Dans un décor aux allures de cinéma- écran, rideau rouge, silhouettes d’acteurs du noir et blanc, sans oublier le lion rugissant de la Metro-Goldwyn-Mayer- le tranquille et à la fois bondissant Vincent Delerm, tout de noir vêtu, a chanté quelques anciennes chansons (Deauville sans Trintignant, Fanny Ardant et moi, La vipère du Gabon) et celles de son dernier album, largement inspirées par le cinéma. C’est cela qu’on aime dans ses chansons :  rencontrer des acteurs qui s’appellent tous Terence, arriver sur un générique de fin, avoir François de Roubaix dans le dos, être comme un chômeur fou dans un film de Ken Loach, et le soir regarder Scarlett Johanson dans le noir.

« Quand on a la chance que le public se déplace à un concert, il faut tout faire pour qu’il passe une bonne soirée. On ne peut pas se contenter d’aligner les chansons. » Aussi Vincent Delerm se transforme-t-il en un metteur en scène drôle, et fantaisiste qui crée une relation intime avec son public. Il conte des anecdotes improbables (comment un chanteur fait partie d’un jury de court-métrage, comment un couple cherche une place dans une salle de cinéma). Il entame un jeu de questions-réponses avec le public à propos de la chanson Les filles de 73, il laisse la salle reprendre en chœur le refrain de La vipère du Gabon.

Le tour de chant est jalonné de petites trouvailles inventives et poétiques : sur l’écran du cinéma de papa, on retrouve le décor de Jacques Tati, on voit avec mélancolie Antoine Doisnel, on entend la voix sensuelle de Fanny Ardant et celle si reconnaissable d’Alain Souchon, on écoute un monologue shakespearien drolatique, on revit son enfance avec les coupures publicitaires d’antan.

Les trois musiciens pleins de talent sont au diapason du chanteur. Frédéric Kret au violoncelle, Nicolas Mathuriau à la batterie et François Lasserre à la guitare, évoluent aussi aisément du piano classique au piano bastringue en passant par le clavier électrique.
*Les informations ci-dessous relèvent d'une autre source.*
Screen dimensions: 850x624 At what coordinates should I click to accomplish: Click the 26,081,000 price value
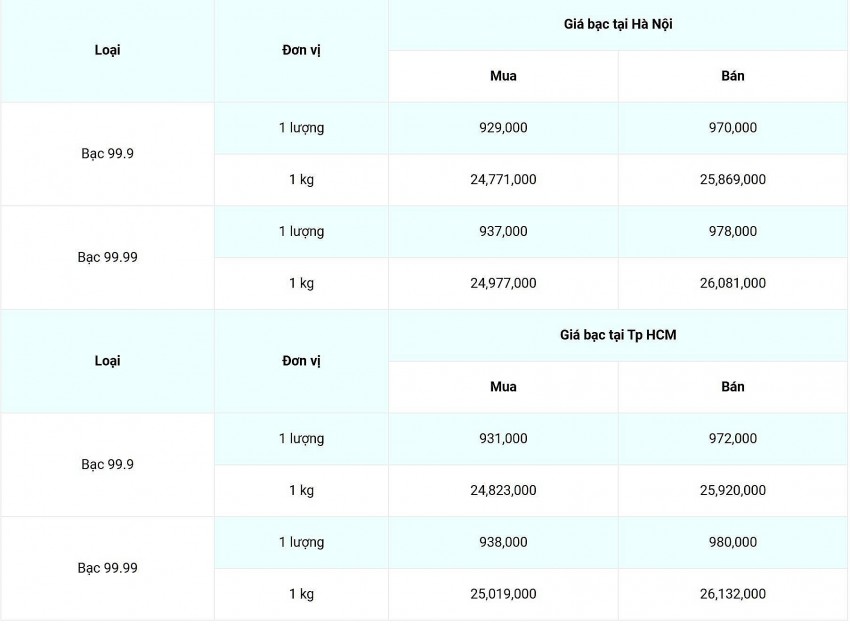pyautogui.click(x=732, y=283)
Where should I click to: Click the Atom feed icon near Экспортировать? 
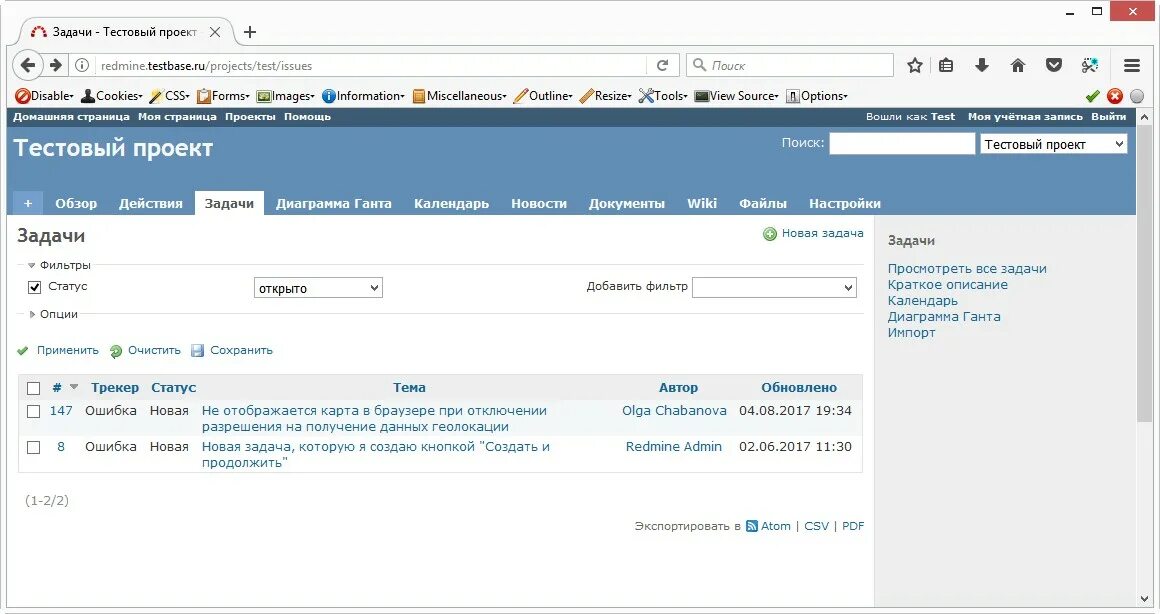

Même si on peut regretter le procédé un brin récurrent de la succession de tableaux dans l’écriture des textes et les orchestrations, au demeurant très belles, qui couvrent parfois la voix de Vincent Delerm, on reste infiniment sensible à la facture classique de ces chansons (Delerm a travaillé avec Peter von Poehl, Ibrahim Malouf et Albin de la Simone) qui restituent avec tendresse et nostalgie, entre sourire et mélancolie, la petite musique du passé disparu, celle des "années soixante-dix/ dans le visage de Dewaere".